Reproduce all of the data below, substituting "screen navigation assistant" for each occurrence of "computer-use agent" and leaving everything else unchanged.

Data for locating displayed items
======

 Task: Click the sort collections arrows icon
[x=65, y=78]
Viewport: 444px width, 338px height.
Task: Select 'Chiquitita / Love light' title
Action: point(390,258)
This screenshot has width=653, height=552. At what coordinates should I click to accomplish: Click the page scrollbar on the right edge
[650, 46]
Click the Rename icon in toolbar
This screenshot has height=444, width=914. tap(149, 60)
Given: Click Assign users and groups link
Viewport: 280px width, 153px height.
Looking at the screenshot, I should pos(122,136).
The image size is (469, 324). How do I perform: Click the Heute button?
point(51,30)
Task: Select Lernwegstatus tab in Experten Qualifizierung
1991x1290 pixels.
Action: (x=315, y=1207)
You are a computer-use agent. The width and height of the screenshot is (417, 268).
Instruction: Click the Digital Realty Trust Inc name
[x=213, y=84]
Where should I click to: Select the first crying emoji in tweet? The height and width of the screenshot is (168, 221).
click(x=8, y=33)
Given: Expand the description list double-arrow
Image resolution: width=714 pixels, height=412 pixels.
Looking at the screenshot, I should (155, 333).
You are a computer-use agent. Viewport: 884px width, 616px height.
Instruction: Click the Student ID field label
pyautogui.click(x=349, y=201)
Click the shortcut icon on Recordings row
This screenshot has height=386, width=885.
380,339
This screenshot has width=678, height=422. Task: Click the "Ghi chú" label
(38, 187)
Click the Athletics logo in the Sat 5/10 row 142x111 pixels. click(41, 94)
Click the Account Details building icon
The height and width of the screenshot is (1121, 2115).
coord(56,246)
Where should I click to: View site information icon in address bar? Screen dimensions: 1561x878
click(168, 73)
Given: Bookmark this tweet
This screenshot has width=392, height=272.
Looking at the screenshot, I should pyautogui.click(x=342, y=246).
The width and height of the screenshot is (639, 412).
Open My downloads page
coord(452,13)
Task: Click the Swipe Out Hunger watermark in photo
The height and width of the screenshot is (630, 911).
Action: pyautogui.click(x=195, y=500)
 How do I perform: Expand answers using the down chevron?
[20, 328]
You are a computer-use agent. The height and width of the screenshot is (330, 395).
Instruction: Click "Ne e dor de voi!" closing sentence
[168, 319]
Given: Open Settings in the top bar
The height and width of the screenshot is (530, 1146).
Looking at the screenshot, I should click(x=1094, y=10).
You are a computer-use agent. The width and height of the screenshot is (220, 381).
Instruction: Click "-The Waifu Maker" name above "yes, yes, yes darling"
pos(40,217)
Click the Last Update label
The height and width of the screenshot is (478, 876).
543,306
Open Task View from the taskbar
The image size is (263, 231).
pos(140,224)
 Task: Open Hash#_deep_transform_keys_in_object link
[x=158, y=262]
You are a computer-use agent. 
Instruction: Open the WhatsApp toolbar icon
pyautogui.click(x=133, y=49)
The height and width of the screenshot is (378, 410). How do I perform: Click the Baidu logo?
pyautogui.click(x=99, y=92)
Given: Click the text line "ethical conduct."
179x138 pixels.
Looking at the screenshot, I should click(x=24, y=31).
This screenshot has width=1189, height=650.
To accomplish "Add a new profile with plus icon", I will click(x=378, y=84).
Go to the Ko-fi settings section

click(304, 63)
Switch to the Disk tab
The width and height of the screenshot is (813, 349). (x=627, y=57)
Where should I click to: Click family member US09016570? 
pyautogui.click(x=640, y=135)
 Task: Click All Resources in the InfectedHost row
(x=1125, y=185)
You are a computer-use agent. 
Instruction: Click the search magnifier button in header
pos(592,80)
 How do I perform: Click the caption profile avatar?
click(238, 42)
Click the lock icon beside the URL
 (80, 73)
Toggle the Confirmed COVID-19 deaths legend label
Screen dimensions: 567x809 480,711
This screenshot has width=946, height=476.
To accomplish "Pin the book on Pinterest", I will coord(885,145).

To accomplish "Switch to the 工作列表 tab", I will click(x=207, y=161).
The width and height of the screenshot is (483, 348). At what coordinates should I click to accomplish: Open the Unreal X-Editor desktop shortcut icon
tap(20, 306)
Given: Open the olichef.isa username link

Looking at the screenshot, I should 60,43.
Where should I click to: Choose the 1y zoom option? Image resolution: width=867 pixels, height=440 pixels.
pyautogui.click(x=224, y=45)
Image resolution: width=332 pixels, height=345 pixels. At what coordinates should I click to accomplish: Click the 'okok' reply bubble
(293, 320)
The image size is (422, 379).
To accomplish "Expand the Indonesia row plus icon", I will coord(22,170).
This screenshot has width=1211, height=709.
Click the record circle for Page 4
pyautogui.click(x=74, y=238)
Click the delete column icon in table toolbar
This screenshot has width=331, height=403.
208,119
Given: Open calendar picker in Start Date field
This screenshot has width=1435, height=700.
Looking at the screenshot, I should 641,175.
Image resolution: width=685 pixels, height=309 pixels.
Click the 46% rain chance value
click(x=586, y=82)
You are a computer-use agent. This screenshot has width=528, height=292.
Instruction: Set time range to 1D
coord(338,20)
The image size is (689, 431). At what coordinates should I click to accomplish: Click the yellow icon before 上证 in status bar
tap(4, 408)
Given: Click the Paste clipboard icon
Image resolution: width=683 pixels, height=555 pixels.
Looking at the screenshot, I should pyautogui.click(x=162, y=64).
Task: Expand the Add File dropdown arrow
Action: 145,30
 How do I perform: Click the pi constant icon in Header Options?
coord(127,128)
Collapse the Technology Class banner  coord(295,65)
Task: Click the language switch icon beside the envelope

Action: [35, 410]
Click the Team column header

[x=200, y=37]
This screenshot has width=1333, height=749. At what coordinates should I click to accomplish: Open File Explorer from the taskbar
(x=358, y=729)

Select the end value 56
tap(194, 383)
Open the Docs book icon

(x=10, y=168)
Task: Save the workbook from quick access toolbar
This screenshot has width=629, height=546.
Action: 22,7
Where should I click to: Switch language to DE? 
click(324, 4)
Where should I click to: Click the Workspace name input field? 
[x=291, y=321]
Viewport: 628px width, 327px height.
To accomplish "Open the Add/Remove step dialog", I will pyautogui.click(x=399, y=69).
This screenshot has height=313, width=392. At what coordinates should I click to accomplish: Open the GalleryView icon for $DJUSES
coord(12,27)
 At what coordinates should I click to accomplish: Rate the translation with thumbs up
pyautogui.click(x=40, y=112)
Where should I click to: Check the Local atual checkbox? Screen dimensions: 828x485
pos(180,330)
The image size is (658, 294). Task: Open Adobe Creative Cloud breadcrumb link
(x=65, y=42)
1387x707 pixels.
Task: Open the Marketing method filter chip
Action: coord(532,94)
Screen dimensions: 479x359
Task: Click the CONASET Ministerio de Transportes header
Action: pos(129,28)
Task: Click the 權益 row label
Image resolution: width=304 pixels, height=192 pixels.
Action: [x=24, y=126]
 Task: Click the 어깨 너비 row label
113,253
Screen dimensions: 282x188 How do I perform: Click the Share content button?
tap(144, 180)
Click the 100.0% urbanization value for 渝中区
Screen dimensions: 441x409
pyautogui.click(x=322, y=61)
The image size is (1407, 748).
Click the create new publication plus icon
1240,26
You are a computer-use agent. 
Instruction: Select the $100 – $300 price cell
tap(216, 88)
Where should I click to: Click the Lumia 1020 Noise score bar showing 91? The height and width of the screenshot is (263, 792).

======

Final result:
 Task: Click the sort collections arrows icon
[x=65, y=78]
Viewport: 444px width, 338px height.
Task: Select 'Chiquitita / Love light' title
Action: point(390,258)
This screenshot has width=653, height=552. At what coordinates should I click to accomplish: Click the page scrollbar on the right edge
[650, 46]
Click the Rename icon in toolbar
This screenshot has height=444, width=914. tap(149, 60)
Given: Click Assign users and groups link
Viewport: 280px width, 153px height.
Looking at the screenshot, I should pos(122,136).
The image size is (469, 324). How do I perform: Click the Heute button?
point(51,30)
Task: Select Lernwegstatus tab in Experten Qualifizierung
1991x1290 pixels.
Action: (x=315, y=1207)
You are a screen navigation assistant. The width and height of the screenshot is (417, 268).
Instruction: Click the Digital Realty Trust Inc name
[x=213, y=84]
Where should I click to: Select the first crying emoji in tweet? The height and width of the screenshot is (168, 221).
click(x=8, y=33)
Given: Expand the description list double-arrow
Image resolution: width=714 pixels, height=412 pixels.
Looking at the screenshot, I should (155, 333).
You are a screen navigation assistant. Viewport: 884px width, 616px height.
Instruction: Click the Student ID field label
pyautogui.click(x=349, y=201)
Click the shortcut icon on Recordings row
This screenshot has height=386, width=885.
380,339
This screenshot has width=678, height=422. Task: Click the "Ghi chú" label
(38, 187)
Click the Athletics logo in the Sat 5/10 row 142x111 pixels. click(41, 94)
Click the Account Details building icon
The height and width of the screenshot is (1121, 2115).
coord(56,246)
Where should I click to: View site information icon in address bar? Screen dimensions: 1561x878
click(168, 73)
Given: Bookmark this tweet
This screenshot has width=392, height=272.
Looking at the screenshot, I should pyautogui.click(x=342, y=246).
The width and height of the screenshot is (639, 412).
Open My downloads page
coord(452,13)
Task: Click the Swipe Out Hunger watermark in photo
The height and width of the screenshot is (630, 911).
Action: pyautogui.click(x=195, y=500)
 How do I perform: Expand answers using the down chevron?
[20, 328]
You are a screen navigation assistant. The height and width of the screenshot is (330, 395).
Instruction: Click "Ne e dor de voi!" closing sentence
[168, 319]
Given: Open Settings in the top bar
The height and width of the screenshot is (530, 1146).
Looking at the screenshot, I should click(x=1094, y=10).
You are a screen navigation assistant. The width and height of the screenshot is (220, 381).
Instruction: Click "-The Waifu Maker" name above "yes, yes, yes darling"
pos(40,217)
Click the Last Update label
The height and width of the screenshot is (478, 876).
543,306
Open Task View from the taskbar
The image size is (263, 231).
pos(140,224)
 Task: Open Hash#_deep_transform_keys_in_object link
[x=158, y=262]
You are a screen navigation assistant. 
Instruction: Open the WhatsApp toolbar icon
pyautogui.click(x=133, y=49)
The height and width of the screenshot is (378, 410). How do I perform: Click the Baidu logo?
pyautogui.click(x=99, y=92)
Given: Click the text line "ethical conduct."
179x138 pixels.
Looking at the screenshot, I should click(x=24, y=31).
This screenshot has width=1189, height=650.
To accomplish "Add a new profile with plus icon", I will click(x=378, y=84).
Go to the Ko-fi settings section

click(304, 63)
Switch to the Disk tab
The width and height of the screenshot is (813, 349). (x=627, y=57)
Where should I click to: Click family member US09016570? 
pyautogui.click(x=640, y=135)
 Task: Click All Resources in the InfectedHost row
(x=1125, y=185)
You are a screen navigation assistant. 
Instruction: Click the search magnifier button in header
pos(592,80)
 How do I perform: Click the caption profile avatar?
click(238, 42)
Click the lock icon beside the URL
 (80, 73)
Toggle the Confirmed COVID-19 deaths legend label
Screen dimensions: 567x809 480,711
This screenshot has width=946, height=476.
To accomplish "Pin the book on Pinterest", I will coord(885,145).

To accomplish "Switch to the 工作列表 tab", I will click(x=207, y=161).
The width and height of the screenshot is (483, 348). At what coordinates should I click to accomplish: Open the Unreal X-Editor desktop shortcut icon
tap(20, 306)
Given: Open the olichef.isa username link

Looking at the screenshot, I should 60,43.
Where should I click to: Choose the 1y zoom option? Image resolution: width=867 pixels, height=440 pixels.
pyautogui.click(x=224, y=45)
Image resolution: width=332 pixels, height=345 pixels. At what coordinates should I click to accomplish: Click the 'okok' reply bubble
(293, 320)
The image size is (422, 379).
To accomplish "Expand the Indonesia row plus icon", I will coord(22,170).
This screenshot has width=1211, height=709.
Click the record circle for Page 4
pyautogui.click(x=74, y=238)
Click the delete column icon in table toolbar
This screenshot has width=331, height=403.
208,119
Given: Open calendar picker in Start Date field
This screenshot has width=1435, height=700.
Looking at the screenshot, I should 641,175.
Image resolution: width=685 pixels, height=309 pixels.
Click the 46% rain chance value
click(x=586, y=82)
You are a screen navigation assistant. This screenshot has width=528, height=292.
Instruction: Set time range to 1D
coord(338,20)
The image size is (689, 431). At what coordinates should I click to accomplish: Click the yellow icon before 上证 in status bar
tap(4, 408)
Given: Click the Paste clipboard icon
Image resolution: width=683 pixels, height=555 pixels.
Looking at the screenshot, I should pyautogui.click(x=162, y=64).
Task: Expand the Add File dropdown arrow
Action: 145,30
 How do I perform: Click the pi constant icon in Header Options?
coord(127,128)
Collapse the Technology Class banner  coord(295,65)
Task: Click the language switch icon beside the envelope

Action: [35, 410]
Click the Team column header

[x=200, y=37]
This screenshot has width=1333, height=749. At what coordinates should I click to accomplish: Open File Explorer from the taskbar
(x=358, y=729)

Select the end value 56
tap(194, 383)
Open the Docs book icon

(x=10, y=168)
Task: Save the workbook from quick access toolbar
This screenshot has width=629, height=546.
Action: 22,7
Where should I click to: Switch language to DE? 
click(324, 4)
Where should I click to: Click the Workspace name input field? 
[x=291, y=321]
Viewport: 628px width, 327px height.
To accomplish "Open the Add/Remove step dialog", I will pyautogui.click(x=399, y=69).
This screenshot has height=313, width=392. At what coordinates should I click to accomplish: Open the GalleryView icon for $DJUSES
coord(12,27)
 At what coordinates should I click to accomplish: Rate the translation with thumbs up
pyautogui.click(x=40, y=112)
Where should I click to: Check the Local atual checkbox? Screen dimensions: 828x485
pos(180,330)
The image size is (658, 294). Task: Open Adobe Creative Cloud breadcrumb link
(x=65, y=42)
1387x707 pixels.
Task: Open the Marketing method filter chip
Action: coord(532,94)
Screen dimensions: 479x359
Task: Click the CONASET Ministerio de Transportes header
Action: pos(129,28)
Task: Click the 權益 row label
Image resolution: width=304 pixels, height=192 pixels.
Action: [x=24, y=126]
 Task: Click the 어깨 너비 row label
113,253
Screen dimensions: 282x188 How do I perform: Click the Share content button?
tap(144, 180)
Click the 100.0% urbanization value for 渝中区
Screen dimensions: 441x409
pyautogui.click(x=322, y=61)
The image size is (1407, 748).
Click the create new publication plus icon
1240,26
You are a screen navigation assistant. 
Instruction: Select the $100 – $300 price cell
tap(216, 88)
Where should I click to: Click the Lumia 1020 Noise score bar showing 91? The height and width of the screenshot is (263, 792).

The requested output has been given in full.